Das Ausmaß hat den Historiker Ulrich Prehn, Kurator der Ausstellung „Überall Luthers Worte...“, die nun im NS-Dokumentationszentrum zu sehen ist, überrascht. Prehn und seine Kollegen legen dar, dass sich diese Beschäftigung sowohl von staatlicher also auch von kirchlicher Seite us durch die gesamten braunen Jahre zieht. „Luther hat eine viel größere Rolle in dieser Zeit gespielt, als ich dachte“, so Prehn.

Umso mehr frappierte den Historiker, dass es bisher nur wenig Forschungsliteratur zu diesem Thema gibt. Die Ausstellung arbeitet sehr anschaulich heraus, wie groß die Spannbreite der Luther-Rezeption war. Und das nicht nur im Zuge der Feierlichkeiten zu Luthers 450. Geburtstag im November 1933 und des Jubiläums 400 Jahre Lutherbibel 1934.

Es gab da zum einen den engen Schulterschluss mit dem neuen Regime. Mit der Einsetzung eines „Reichsbischofs“ sollte die Gleichschaltung der evangelischen Kirche vorangetrieben werden. Die Angehörigen der „Glaubensbewegung Deutscher Christen“ versuchten, ihre Religion ganz in den Dienst der Nazis zu stellen und ihr so mehr Einfluss zu verschaffen.

„Die Deutschen Christen sind die SA Jesu Christi“ schrieb der Berliner Pfarrer und Vizepräsident des Oberkirchenrats der altpreußischen Union, Joachim Hossenfelder, 1933 in der ersten Ausgabe der Schriftenreihe der Deutschen Christen, „Unser Kampf“. Reichsbischof Ludwig Müller forderte 1934 bei der Reichstagung der Deutschen Christen im Berliner Sportpalast „die Vollendung der deutschen Reformation im Dritten Reich“.
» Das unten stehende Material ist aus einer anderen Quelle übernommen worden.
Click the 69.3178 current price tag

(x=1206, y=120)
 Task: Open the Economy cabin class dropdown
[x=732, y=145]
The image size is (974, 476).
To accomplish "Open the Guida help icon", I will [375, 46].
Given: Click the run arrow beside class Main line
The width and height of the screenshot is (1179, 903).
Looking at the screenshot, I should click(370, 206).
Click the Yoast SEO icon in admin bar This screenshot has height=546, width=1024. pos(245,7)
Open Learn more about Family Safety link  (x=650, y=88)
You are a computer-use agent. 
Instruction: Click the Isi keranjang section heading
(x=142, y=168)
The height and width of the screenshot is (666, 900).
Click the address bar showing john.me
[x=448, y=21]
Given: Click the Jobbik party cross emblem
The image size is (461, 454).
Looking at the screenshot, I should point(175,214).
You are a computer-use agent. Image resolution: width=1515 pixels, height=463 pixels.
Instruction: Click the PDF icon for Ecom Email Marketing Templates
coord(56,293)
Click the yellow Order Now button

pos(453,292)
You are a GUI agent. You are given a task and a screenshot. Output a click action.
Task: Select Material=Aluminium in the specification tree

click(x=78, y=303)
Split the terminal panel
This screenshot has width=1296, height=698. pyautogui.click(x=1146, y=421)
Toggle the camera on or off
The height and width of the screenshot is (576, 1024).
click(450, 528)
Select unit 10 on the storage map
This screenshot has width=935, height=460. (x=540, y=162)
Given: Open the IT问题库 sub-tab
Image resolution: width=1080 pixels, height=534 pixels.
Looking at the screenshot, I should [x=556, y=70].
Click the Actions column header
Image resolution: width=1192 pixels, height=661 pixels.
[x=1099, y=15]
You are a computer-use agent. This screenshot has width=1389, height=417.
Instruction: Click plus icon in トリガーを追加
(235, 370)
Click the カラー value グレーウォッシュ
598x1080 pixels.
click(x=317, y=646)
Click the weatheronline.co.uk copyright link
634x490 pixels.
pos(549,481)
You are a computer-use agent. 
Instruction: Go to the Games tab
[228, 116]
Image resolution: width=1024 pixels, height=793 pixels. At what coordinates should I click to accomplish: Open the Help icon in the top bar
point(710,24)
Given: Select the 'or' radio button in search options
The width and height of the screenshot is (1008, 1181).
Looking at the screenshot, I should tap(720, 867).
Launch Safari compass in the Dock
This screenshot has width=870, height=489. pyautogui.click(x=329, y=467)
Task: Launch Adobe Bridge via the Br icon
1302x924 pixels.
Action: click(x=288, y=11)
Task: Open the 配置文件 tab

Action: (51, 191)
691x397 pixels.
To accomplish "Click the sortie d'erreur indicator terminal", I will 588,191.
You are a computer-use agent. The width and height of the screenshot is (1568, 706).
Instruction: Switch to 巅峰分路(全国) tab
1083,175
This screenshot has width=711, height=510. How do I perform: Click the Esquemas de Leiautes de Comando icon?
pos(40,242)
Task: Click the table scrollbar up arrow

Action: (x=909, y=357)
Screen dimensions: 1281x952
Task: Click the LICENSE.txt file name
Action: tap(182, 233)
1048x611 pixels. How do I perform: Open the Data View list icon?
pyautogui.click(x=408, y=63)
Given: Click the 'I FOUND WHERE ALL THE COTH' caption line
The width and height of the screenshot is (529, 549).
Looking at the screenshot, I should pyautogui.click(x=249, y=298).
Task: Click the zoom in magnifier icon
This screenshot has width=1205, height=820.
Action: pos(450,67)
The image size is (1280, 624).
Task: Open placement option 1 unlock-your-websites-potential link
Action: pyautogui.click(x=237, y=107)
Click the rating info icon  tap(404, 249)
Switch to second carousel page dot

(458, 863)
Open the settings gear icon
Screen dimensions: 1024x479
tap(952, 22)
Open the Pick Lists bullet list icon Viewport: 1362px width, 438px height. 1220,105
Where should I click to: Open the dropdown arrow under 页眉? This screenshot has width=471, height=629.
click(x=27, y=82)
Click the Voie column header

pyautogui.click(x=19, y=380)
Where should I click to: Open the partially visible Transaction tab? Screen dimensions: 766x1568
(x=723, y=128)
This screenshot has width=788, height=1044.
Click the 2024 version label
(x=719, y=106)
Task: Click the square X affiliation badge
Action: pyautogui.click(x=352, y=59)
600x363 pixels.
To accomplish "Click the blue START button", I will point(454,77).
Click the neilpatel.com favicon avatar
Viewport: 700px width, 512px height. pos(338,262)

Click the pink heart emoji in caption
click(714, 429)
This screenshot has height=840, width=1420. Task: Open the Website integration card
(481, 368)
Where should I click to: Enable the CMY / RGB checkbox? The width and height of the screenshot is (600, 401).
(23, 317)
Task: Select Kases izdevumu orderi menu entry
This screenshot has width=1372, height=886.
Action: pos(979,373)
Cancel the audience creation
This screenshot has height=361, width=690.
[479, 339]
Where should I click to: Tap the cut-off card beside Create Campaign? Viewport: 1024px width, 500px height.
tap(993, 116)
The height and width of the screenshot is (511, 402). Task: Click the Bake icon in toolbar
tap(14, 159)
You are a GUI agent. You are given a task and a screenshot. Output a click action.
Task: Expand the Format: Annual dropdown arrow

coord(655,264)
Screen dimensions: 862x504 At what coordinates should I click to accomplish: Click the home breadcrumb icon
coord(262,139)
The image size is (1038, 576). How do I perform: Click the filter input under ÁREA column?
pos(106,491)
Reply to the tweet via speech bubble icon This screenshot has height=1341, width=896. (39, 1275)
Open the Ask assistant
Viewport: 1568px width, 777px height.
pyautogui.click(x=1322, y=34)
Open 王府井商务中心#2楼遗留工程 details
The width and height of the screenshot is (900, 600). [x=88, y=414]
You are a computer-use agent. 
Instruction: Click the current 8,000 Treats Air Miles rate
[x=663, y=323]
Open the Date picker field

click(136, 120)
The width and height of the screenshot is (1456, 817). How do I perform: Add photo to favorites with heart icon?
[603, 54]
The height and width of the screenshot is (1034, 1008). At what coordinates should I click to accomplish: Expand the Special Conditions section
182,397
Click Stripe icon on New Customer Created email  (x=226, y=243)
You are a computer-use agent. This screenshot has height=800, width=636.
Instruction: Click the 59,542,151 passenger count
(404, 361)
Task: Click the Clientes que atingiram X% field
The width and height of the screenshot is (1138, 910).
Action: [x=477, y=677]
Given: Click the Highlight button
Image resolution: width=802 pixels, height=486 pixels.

Die Bekennende Kirche setzte sich ebenfalls intensiv mit Luthers Schriften auseinander, kam jedoch zu völlig anderen Erkenntnissen. Bei Dietrich Bonhoeffer etwa trug diese Beschäftigung dazu bei, aus einer gewissensbasierten christlichen Ethik ein Widerstandsrecht abzuleiten. Seinem Zitat „Überall Luthers Worte und doch aus der Wahrheit in Selbstbetrug verkehrt“ aus dem Jahr 1937 ist der Titel der Ausstellung entlehnt.

Viel Platz nimmt erwartungsgemäß die Aneignung von Luthers antisemitischen Schriften und Predigten ein. Sie sollten die Propaganda der NSDAP theologisch rechtfertigen. So nannte der „Stürmer“ Luther im März 1937 einen „verdienten Kämpfer gegen den Judengeist in der christlichen Kirche“. Nach den Novemberpogromen 1938 nutzte man Luthers judenfeindliche Aussagen – etwa in der Schrift „Von den Juden und ihren Lügen“ –, um die Verbrechen zu legitimieren. Kurator Ulrich Prehn wehrt sich jedoch gegen die Lesart, Luther sei von den Nationalsozialisten missbraucht worden. Vielmehr sei diese Aneignung in seinem Werk angelegt gewesen.

INFOS ZUR AUSSTELLUNG

Die Ausstellung „»Überall Luthers Worte...« – Martin Luther im Nationalsozialismus“ wurde von der Stiftung Topographie des Terrors und der Gedenkstätte deutscher Widerstand konzipiert. Sie ist bis zum 24. Februar im NS-Dokumentationszentrum der Stadt Köln, Appellhofplatz 23-25, zu sehen.